In addition to the cultivars described above, a number of cultivar groups have been naturally selected over time to such an extent that seedlings often resemble the parent. Many of these are sold under the same name as the cultivars, or even propagated by grafting, so there is often much ambiguity in distinguishing them. In particular, a number of dark-red Acer palmatum are sold with the names 'Atropurpureum' and 'Bloodgood'. Many different cultivars with delicate lace-like foliage are sold under names such as 'Dissectum', 'Filigree' and 'Laceleaf'.

===Similar species===
The term "Japanese maple" is also sometimes used to describe other species, usually within the series Palmata, that are similar to A. palmatum and native to China, Korea or Japan, including:
- Acer duplicatoserratum (syn. A. palmatum var. pubescens Li)

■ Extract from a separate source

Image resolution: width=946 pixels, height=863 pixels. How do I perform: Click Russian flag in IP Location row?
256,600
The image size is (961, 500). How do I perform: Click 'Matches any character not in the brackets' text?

- Acer japonicum—downy Japanese maple
- Acer pseudosieboldianum—Korean maple
- Acer shirasawanum—fullmoon maple
- Acer sieboldianum—Siebold's maple
- Acer buergerianum—trident maple
- Acer circinatum—vine maple
Given that these maples are phenotypically variable within each species, and may hybridise with one another, distinguishing between them may be a matter of gradient speciation. In commercial propagation, A. palmatum is often used as rootstock for many of these other species.